Fehlende Bewirtschaftung: 70 % der katalanischen Wälder waldbrandgefährdet

Bearbeitet von Marc Kubatta-Große

Waldbrände prägen in den vergangenen Wochen die deutschen und internationalen Nachrichten. Auslöser der Brände ist in fast allen Fällen menschliches Handeln durch Fahrlässigkeit oder Vorsatz. Gerade in nadelholzreichen Wäldern erhöht ein hoher Totholzanteil die Brandlast.

Hier kommt dieser Tage ein interessanter Beitrag aus Katalonien, der sich mit der Frage beschäftigt, wie die Bewirtschaftung von Wäldern und die Brandgefahr derselben zusammenhängen. So mancher Tagträumer und Realitätsverweigerer träumt ja hierzulande davon, die Wälder im Sinne der CO2-Speicherung stillzulegen.

Wälder jahrzehntelang nicht bewirtschaftet

Das ist für sich genommen schon Unfug, wie die Forstwissenschaft seit dem 19. Jahrhundert vielfach belegt hat. Im Zusammenhang mit der Brandgefahr wirkt sich eine Stilllegung darüber hinaus offenbar sogar doppelt schädlich aus.

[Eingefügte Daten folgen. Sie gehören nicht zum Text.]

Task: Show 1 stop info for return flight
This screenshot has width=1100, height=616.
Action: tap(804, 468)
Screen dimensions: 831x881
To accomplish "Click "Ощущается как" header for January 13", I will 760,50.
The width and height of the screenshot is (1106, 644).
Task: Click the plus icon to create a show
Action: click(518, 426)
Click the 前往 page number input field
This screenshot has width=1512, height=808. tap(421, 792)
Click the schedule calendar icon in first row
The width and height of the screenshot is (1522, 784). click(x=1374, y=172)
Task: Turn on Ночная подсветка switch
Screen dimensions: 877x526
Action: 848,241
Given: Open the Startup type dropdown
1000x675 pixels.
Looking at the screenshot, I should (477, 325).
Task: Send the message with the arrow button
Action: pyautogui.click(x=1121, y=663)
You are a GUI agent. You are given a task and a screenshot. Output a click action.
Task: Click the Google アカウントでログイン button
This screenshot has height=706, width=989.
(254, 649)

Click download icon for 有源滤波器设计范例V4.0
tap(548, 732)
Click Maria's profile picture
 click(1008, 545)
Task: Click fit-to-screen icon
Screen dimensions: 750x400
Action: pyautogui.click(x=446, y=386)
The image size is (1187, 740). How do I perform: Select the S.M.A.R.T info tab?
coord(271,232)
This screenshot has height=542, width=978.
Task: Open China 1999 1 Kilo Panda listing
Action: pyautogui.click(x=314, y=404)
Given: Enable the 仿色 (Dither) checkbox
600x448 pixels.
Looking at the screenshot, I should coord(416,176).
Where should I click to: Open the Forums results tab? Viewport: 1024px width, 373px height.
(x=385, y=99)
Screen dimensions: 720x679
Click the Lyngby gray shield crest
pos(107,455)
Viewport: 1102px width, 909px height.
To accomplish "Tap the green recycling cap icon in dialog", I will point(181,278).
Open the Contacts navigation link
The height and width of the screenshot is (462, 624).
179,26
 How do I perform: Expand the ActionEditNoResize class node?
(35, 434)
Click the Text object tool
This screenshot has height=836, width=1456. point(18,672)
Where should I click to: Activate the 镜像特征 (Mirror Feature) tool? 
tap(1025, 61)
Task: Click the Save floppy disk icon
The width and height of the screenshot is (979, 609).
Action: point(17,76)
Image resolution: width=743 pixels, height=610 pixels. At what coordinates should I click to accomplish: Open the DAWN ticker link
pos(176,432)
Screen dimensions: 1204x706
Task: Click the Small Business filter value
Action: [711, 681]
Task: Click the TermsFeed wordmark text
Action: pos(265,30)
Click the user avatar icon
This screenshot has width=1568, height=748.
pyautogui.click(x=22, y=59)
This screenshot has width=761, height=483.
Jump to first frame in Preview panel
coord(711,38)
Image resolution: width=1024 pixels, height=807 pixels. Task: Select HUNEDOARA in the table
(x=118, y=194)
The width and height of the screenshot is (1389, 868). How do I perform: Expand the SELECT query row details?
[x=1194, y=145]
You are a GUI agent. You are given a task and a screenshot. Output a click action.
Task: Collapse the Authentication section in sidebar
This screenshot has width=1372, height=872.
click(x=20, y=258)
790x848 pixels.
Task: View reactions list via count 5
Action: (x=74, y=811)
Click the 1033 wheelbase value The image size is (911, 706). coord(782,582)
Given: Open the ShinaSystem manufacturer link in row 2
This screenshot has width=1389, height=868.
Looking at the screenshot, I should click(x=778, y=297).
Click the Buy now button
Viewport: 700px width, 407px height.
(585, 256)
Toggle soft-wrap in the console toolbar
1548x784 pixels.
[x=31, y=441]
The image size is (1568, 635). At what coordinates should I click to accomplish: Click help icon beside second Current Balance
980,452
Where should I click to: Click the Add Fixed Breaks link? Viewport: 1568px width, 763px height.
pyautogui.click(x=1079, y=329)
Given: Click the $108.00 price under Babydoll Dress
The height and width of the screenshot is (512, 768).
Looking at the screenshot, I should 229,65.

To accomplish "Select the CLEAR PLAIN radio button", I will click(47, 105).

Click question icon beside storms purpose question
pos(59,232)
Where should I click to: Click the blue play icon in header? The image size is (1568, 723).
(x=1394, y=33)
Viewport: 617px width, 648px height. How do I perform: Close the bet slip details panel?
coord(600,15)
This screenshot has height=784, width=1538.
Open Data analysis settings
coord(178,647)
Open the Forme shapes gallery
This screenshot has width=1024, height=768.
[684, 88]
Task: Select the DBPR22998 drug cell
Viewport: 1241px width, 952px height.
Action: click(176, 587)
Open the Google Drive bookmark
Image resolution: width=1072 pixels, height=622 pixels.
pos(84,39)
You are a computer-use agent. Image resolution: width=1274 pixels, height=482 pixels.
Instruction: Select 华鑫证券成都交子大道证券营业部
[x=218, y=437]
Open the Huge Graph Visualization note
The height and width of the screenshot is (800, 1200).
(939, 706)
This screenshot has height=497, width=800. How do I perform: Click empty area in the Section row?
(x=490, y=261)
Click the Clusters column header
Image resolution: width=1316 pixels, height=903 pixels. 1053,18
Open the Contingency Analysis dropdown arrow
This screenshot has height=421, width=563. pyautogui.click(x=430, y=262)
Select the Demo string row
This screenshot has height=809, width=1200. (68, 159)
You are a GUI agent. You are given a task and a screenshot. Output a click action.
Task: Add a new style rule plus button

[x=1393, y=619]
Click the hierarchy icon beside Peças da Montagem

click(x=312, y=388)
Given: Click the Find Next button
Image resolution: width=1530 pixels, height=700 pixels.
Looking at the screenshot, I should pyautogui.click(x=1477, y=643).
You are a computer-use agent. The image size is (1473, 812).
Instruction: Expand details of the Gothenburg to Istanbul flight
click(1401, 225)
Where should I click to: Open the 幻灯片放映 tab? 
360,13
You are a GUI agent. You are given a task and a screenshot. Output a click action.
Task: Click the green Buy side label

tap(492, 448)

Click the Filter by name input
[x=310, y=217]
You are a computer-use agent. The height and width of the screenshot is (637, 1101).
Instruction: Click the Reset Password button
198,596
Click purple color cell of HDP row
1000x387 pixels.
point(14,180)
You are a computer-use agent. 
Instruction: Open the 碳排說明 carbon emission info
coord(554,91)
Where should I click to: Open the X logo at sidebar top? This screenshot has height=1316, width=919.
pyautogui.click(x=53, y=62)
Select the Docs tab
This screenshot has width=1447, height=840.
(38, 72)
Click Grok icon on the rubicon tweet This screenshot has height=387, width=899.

In der spanischen Region Katalonien hat man nämlich genau das gemacht, was manche Naturschützer hierzulande vehement fordert: Man hat den Wald einfach nicht mehr bewirtschaftet. Und zwar nicht nur hier und da, auf kleinen Flächen, sondern 70 % der insgesamt 1,3 Mio. ha Wald in Katalonien wurden laut einem Artikel der katalanischen Tageszeitung Arena seit mehr als 40 Jahren nicht mehr bewirtschaftet.

Aufgabe von Wäldern hat Brandgefahr erhöht

Ursache dafür sind niedrige Holzpreise und die Aufgabe von Dörfern während der letzten Jahrzehnte. Vorher haben die Bewohner das Holz aus den Wäldern zum Heizen, Kochen oder zum Bau ihrer Häuser verwendet. Heute kann es sich laut Aussagen von Waldbesitzern niemand mehr leisten Holz einzuschlagen. Die öffentlichen Mittel für die Waldpflege reichen zudem nicht aus.

Aufgrund dieser Entwicklung habe sich in den Wäldern viel Totholz angesammelt, das in Kombination mit der aktuell herrschenden Dürre zu einer extremen Brandgefahr führt, wird Anna Sanitjas, Generaldirektorin für Waldökosysteme bei der katalanischen Regierung, zitiert. Als die Menschen ihre Wälder noch genutzt haben, haben sie diese dadurch feuerfest gemacht, sagt sie.

Öffentliche Mittel, um Wälder aufzuräumen

Katalanische Waldbesitzerverbände fordern deshalb vom Staat öffentliche Mittel, um das Aufräumen der Wälder zu finanzieren und so die Waldbrandgefahr einzudämmen. Angesichts solcher Meldungen lohnt es sich, noch einmal darüber nachzudenken, ob es wirklich eine gute Idee ist, Wälder in Deutschland ohne Not stillzulegen. Denn auch hierzulande wird die klimabedingte Brandlast zunehmen.